When Jim Archibald and I wrote Pleading Causes of Action in Maryland several years ago, our goal was to help every courtroom attorney in Maryland better analyze the strengths and weaknesses of their cases as they prepared initial pleadings in both state and federal courts. We wanted to offer straightforward, yet comprehensive advice, individually tailored to address the specifics of virtually every cause of action in Maryland.

Now, in response to public demand, we’ve brought the book even more up-to-date, with Pleading Causes of Action in Maryland, Fifth Edition, available for purchase, starting this month, through the Maryland State Bar Association. With this Fifth Edition, we not only bring the book current through December 2012 but we’ve also done our best to make the book even more comprehensive, with concise, yet individual treatment of more than 130 causes of action – including citations to over 1,700 cases, 380 sections of the Maryland Code Annotated, and 200 provisions of the Maryland Rules.

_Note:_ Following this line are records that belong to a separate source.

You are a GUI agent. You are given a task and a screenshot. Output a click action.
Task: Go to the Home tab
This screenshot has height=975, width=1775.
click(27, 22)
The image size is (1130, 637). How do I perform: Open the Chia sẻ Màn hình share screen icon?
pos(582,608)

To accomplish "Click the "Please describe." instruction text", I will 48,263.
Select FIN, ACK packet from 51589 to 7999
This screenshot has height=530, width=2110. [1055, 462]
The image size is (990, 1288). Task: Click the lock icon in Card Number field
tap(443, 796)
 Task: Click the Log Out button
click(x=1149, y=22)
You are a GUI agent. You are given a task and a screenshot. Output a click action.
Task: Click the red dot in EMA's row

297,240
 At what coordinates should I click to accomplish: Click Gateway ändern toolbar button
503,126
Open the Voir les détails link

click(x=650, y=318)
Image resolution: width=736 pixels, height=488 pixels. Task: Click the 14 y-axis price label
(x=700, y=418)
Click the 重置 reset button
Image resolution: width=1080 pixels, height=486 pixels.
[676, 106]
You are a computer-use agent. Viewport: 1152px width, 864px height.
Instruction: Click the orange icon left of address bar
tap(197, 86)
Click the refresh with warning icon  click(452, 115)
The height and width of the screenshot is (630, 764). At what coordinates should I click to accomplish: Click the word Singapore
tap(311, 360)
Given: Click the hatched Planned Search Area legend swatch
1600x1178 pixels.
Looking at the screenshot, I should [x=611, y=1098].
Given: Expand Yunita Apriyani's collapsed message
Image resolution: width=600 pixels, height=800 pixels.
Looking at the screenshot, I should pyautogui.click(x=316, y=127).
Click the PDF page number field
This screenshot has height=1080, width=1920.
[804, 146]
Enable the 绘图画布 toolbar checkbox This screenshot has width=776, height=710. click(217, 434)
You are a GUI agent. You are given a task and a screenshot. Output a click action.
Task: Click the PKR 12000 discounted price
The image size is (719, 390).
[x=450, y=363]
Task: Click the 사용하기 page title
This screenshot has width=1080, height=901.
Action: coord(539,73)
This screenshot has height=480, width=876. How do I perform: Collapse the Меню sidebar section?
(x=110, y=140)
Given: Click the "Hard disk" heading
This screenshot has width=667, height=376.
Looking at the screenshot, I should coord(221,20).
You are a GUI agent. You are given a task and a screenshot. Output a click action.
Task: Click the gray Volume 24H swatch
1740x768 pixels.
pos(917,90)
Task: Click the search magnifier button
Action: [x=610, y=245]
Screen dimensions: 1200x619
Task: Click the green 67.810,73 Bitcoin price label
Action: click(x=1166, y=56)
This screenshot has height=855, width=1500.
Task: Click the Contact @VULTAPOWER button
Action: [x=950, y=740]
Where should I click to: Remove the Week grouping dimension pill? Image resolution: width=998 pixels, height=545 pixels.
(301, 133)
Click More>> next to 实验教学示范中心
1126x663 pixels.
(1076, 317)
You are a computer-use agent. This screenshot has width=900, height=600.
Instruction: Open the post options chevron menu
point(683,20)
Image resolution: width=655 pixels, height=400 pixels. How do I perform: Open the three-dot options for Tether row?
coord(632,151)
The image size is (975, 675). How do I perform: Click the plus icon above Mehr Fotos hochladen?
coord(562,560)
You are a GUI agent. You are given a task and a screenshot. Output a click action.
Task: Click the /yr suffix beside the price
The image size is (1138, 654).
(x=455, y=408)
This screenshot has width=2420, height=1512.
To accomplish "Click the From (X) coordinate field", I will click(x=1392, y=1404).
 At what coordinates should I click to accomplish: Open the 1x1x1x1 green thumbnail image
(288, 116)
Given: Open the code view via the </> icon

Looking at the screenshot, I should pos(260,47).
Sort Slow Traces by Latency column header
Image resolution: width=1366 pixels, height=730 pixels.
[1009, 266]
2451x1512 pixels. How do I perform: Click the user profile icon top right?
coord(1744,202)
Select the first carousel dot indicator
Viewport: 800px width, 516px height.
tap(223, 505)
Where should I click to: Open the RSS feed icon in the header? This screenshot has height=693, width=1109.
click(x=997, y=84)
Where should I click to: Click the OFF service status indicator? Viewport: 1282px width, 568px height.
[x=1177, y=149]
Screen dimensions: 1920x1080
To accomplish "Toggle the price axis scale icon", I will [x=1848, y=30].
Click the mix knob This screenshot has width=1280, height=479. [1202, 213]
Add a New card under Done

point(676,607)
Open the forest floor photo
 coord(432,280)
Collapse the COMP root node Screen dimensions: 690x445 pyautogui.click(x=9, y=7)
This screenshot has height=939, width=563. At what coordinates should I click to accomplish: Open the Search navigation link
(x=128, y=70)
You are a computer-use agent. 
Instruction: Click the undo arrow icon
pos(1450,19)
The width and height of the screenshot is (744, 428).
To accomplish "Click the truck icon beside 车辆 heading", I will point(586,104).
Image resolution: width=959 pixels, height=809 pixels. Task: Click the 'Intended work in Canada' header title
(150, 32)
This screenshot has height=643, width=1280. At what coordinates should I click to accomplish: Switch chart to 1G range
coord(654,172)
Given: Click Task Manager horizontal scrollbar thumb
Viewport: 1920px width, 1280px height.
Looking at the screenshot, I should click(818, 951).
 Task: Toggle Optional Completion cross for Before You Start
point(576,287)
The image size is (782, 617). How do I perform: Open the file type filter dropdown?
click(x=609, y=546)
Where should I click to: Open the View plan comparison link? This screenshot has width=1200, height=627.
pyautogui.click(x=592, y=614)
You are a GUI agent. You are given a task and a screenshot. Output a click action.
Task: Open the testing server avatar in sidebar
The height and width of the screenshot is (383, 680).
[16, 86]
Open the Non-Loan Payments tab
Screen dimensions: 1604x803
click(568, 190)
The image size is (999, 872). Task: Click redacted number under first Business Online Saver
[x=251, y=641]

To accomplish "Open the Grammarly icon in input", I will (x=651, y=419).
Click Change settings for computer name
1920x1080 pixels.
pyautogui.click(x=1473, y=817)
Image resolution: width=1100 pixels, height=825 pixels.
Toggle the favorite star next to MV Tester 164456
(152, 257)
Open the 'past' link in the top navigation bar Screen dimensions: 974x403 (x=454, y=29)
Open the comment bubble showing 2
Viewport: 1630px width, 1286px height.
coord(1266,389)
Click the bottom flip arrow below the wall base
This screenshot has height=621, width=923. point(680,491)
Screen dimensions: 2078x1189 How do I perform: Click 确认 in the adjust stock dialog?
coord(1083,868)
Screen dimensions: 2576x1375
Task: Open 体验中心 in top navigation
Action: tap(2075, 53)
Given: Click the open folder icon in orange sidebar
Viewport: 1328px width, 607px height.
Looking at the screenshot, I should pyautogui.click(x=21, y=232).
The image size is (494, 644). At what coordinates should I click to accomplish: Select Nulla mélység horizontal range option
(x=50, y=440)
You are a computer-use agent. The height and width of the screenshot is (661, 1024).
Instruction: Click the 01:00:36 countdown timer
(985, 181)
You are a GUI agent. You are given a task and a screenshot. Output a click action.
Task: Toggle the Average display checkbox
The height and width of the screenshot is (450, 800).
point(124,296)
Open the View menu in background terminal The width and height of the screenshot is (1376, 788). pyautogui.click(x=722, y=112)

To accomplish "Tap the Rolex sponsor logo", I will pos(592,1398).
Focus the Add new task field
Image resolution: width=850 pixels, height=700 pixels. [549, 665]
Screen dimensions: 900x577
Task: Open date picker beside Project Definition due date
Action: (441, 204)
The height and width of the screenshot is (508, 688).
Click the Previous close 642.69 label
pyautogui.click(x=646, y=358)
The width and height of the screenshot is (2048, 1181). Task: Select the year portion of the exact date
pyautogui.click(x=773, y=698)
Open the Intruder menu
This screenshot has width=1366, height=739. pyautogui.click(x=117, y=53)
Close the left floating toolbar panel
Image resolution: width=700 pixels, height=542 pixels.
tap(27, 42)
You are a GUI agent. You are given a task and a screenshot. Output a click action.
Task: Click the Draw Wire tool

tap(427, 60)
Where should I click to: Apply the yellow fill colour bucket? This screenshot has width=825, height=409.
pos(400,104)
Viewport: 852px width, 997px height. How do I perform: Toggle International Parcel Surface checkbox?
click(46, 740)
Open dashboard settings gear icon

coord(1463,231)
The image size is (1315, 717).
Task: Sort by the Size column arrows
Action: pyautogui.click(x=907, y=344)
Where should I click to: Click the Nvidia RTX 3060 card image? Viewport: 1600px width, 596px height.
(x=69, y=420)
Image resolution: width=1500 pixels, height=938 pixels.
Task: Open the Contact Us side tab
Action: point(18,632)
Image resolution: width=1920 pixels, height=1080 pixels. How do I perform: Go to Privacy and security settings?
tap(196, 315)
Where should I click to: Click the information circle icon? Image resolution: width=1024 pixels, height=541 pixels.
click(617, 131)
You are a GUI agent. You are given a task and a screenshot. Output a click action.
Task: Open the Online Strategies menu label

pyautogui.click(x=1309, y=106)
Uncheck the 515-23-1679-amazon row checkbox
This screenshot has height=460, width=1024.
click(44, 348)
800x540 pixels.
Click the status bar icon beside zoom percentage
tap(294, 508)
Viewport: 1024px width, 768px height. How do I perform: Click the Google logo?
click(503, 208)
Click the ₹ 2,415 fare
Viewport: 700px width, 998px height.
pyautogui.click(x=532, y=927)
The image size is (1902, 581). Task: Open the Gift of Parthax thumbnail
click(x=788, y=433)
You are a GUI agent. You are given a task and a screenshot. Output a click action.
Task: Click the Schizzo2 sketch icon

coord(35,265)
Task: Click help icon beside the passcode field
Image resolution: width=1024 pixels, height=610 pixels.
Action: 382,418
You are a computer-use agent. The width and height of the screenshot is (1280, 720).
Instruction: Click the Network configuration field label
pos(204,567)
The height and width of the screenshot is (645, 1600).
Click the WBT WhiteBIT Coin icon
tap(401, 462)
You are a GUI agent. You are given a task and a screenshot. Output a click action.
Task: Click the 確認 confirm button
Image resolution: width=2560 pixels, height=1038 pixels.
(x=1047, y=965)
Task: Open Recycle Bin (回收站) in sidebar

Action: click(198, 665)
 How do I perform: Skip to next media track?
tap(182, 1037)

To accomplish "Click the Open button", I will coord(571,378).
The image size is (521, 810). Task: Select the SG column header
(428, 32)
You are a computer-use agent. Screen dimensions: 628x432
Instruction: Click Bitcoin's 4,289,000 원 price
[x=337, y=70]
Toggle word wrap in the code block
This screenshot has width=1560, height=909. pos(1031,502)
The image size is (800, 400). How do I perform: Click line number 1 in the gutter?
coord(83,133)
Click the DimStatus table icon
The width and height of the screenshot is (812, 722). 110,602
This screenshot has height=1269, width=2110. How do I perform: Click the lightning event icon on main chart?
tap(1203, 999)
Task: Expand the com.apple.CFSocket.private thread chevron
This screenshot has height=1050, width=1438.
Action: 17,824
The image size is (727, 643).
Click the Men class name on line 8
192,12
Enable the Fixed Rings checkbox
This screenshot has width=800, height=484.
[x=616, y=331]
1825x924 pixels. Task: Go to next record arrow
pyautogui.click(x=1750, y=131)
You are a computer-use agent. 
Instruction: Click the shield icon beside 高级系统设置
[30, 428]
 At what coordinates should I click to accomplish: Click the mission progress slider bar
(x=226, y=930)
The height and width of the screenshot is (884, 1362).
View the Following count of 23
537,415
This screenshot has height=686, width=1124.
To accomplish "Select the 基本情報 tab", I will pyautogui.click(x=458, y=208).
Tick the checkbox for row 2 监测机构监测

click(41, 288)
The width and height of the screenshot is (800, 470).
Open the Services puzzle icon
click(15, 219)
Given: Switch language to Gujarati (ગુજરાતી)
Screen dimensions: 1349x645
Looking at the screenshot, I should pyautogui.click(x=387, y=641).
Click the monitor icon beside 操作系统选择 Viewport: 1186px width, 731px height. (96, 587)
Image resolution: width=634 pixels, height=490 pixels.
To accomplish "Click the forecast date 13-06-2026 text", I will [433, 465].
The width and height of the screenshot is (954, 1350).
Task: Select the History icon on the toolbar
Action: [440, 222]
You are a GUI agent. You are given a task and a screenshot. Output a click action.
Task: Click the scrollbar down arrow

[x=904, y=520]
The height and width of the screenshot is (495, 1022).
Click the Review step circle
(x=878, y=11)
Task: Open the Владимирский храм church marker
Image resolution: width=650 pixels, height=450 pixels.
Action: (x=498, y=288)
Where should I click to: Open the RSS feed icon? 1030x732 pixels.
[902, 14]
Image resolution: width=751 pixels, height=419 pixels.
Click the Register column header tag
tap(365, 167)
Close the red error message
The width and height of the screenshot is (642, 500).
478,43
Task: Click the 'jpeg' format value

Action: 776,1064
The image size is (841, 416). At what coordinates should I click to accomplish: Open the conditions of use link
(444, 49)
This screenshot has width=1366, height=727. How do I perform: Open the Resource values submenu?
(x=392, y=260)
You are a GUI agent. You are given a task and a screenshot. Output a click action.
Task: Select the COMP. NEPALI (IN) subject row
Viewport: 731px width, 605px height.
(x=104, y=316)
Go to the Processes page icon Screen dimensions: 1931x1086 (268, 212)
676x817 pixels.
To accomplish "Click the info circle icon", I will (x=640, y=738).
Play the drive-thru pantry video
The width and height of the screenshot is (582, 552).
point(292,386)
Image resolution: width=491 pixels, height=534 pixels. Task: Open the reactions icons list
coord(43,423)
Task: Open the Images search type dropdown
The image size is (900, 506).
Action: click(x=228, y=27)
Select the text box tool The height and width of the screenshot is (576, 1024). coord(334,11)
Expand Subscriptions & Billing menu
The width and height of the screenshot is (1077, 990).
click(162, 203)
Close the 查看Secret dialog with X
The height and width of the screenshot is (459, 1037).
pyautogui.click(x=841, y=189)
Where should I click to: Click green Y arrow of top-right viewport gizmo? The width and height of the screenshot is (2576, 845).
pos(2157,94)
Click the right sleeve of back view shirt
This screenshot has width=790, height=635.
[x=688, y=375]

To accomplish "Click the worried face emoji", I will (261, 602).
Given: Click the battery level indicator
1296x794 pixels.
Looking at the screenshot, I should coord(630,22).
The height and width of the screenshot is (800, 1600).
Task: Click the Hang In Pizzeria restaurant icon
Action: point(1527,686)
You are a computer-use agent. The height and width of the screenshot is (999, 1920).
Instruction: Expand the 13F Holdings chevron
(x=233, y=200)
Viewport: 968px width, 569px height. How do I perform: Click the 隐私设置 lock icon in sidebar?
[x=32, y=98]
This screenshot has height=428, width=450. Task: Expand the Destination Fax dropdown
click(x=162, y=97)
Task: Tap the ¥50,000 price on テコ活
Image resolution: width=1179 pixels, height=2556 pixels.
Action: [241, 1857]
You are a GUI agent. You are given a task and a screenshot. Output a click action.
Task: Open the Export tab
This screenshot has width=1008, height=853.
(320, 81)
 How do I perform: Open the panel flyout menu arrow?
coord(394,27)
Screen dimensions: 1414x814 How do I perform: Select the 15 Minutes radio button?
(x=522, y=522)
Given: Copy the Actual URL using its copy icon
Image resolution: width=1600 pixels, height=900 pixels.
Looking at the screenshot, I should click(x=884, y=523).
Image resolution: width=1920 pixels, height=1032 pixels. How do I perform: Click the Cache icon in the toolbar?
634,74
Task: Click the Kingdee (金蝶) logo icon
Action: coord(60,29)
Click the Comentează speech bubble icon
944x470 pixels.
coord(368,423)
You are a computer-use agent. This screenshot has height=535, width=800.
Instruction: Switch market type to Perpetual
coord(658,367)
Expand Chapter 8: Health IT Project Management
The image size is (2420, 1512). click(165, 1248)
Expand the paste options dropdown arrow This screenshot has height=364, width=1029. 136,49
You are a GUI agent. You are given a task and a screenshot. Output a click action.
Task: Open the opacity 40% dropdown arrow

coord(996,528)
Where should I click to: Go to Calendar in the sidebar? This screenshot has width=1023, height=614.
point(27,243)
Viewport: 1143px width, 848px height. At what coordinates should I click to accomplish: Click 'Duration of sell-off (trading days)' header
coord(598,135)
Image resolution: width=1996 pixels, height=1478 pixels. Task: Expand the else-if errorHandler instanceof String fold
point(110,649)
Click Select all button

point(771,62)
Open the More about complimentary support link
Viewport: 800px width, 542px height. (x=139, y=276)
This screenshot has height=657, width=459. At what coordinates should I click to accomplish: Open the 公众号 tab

One area of extensive revision in Pleading Causes of Action in Maryland, Fifth Edition, is Section 6.19, which focuses on foreclosure proceedings. Our revisions reflect the myriad new rules and regulations created by the Maryland legislature since 2008, in response to the avalanche of foreclosure filings – and the widespread abuses – that have occurred in recent years. As the legislature is likely to continue revising foreclosure laws going forward, practitioners are advised to consult the latest statutory enactments, along with amendments to the Code of Maryland Regulations and Title 14 of the Maryland Rules.